As my story unfolds, there came a need to enter formal, long-term therapy. I was separated from my husband, and living on my own for the first time in my life. When I told my parents that I was going into therapy, my father was quick to tell me that therapy was only for crazy people. I explained that I disagreed and planned to seek treatment. From that point on, I was labeled as weak, unstable, and misguided. I was the last to know when issues affected family members. Information regarding their situations was withheld from me because I was too unstable to handle it. "Don’t tell Lori-ellen, it will make her freak out," I heard my sister say.
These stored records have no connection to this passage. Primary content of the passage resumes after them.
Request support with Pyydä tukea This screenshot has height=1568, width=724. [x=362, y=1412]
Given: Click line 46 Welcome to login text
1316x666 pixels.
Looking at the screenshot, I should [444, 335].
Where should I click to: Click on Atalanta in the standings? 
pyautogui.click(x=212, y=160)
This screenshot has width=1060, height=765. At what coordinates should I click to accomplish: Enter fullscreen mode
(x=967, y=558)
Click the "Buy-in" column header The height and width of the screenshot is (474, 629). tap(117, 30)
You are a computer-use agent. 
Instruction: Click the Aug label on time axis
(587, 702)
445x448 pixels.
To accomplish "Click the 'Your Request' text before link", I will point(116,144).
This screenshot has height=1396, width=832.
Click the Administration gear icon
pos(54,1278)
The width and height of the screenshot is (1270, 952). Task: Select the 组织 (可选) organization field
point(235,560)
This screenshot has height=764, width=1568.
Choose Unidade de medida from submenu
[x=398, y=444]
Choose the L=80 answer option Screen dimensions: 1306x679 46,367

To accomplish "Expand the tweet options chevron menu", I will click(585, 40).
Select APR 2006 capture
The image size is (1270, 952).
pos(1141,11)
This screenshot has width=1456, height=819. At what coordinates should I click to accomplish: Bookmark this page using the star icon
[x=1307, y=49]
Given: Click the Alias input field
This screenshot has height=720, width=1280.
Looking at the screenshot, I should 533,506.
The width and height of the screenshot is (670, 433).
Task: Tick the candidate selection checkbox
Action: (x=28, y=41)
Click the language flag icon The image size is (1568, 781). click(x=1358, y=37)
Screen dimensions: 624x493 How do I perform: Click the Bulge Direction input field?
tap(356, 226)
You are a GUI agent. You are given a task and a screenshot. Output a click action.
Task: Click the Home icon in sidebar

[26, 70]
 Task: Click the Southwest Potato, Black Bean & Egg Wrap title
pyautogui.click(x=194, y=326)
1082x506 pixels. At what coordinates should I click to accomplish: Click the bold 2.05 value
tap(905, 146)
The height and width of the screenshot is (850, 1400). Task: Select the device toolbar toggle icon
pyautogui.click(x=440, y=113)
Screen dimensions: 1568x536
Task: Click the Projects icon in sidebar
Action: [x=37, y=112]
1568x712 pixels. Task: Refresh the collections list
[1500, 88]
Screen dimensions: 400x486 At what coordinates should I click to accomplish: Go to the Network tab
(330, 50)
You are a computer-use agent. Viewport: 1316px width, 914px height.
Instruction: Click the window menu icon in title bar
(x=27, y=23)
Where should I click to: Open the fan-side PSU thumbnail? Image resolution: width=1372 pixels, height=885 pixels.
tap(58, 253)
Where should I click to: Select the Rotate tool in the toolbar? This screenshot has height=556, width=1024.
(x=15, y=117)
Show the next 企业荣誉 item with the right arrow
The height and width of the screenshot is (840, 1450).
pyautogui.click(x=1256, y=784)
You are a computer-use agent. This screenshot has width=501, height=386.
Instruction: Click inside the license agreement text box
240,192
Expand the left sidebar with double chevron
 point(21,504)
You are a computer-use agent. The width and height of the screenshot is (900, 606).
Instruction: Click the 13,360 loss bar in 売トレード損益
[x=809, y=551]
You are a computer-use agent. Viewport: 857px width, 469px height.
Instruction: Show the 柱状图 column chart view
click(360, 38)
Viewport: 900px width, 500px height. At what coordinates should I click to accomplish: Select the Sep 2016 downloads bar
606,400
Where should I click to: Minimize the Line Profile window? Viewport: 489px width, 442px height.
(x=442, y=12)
This attitude did not help me much, but nonetheless I continued my journey. I knew from a very early age that education was my ticket out of the nightmare of living with the people I held responsible for my pain and misery, and so I pursued it with a vengeance. I proceeded to obtain a master’s degree, sixty credits beyond my master’s in education, a doctoral degree in modern psychoanalysis and psychotherapy, and certification as a school administrator and supervisor from New York State.
With each graduation, my status within the family grew. They no longer believed therapy was only for the weak, and that I was unable to cope with stress or family issues. I was the only child to graduate from higher education. My siblings left college for their own reasons. I would like to think that it was my perseverance and determination that changed their perceptions of me. What I do know is that once I completed my doctoral degree, my family’s perception of my abilities and strengths changed dramatically. I was no longer weak in their eyes, but competent, and successful. They put aside their feelings about therapy and medication as they saw me thrive and succeed.
In November 1997, my parents moved to Florida. I became the matriarch of the family in New York. If there was a problem, the family said, "Call Lori-ellen for help." I think it an incredible change from the place I held in the family as a child growing up. You will witness this transformation as my journey unfolds.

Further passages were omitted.